* Do this:
Revise the lines below, replacing "Viewport" with "Window" and changing nothing else; omit the pictures from your answer.

-- Data to process start --

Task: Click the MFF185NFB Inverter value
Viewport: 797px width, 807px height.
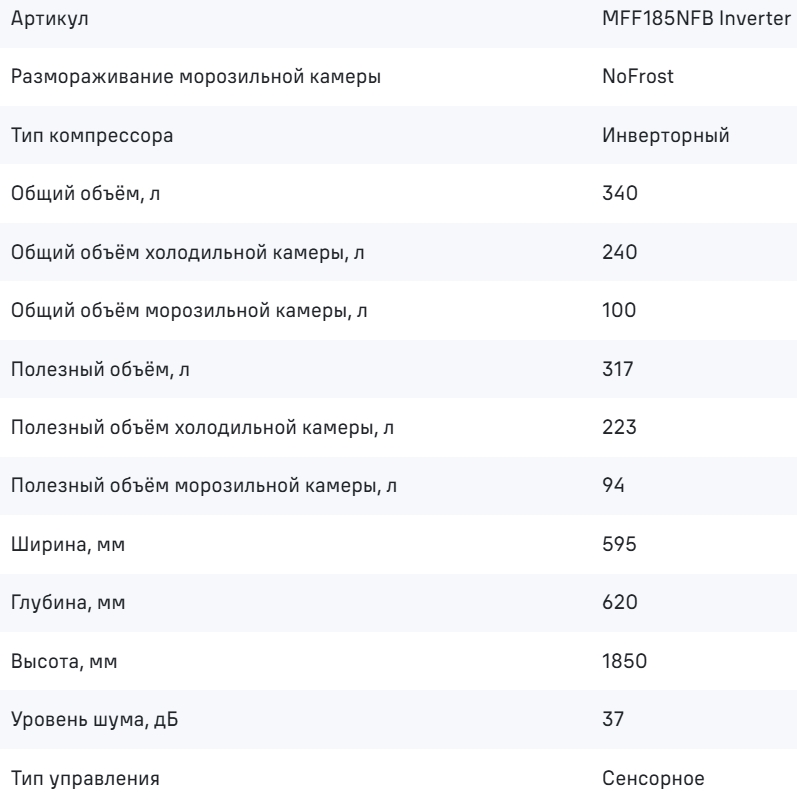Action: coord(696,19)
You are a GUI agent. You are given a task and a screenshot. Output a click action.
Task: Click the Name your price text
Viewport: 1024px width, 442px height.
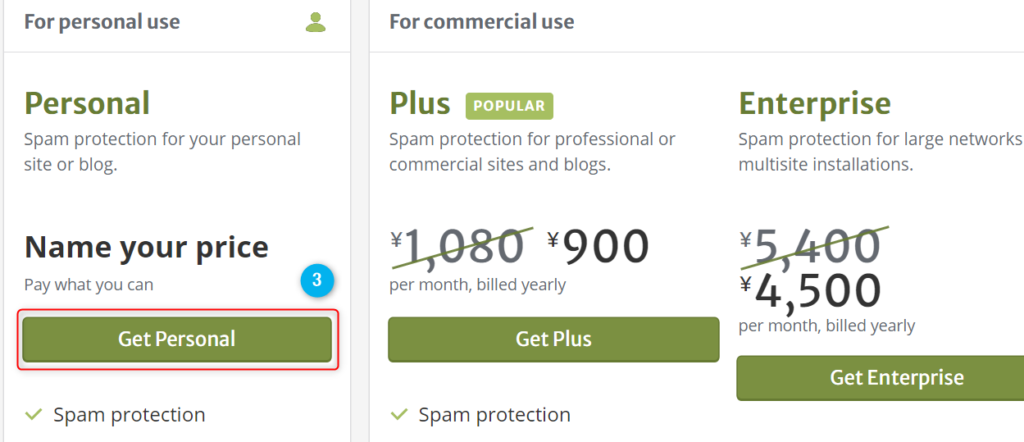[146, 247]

-- Data to process end --

* Reply to the exercise:
Task: Click the MFF185NFB Inverter value
Window: 797px width, 807px height.
Action: coord(696,19)
You are a GUI agent. You are given a task and a screenshot. Output a click action.
Task: Click the Name your price text
Window: 1024px width, 442px height.
[146, 247]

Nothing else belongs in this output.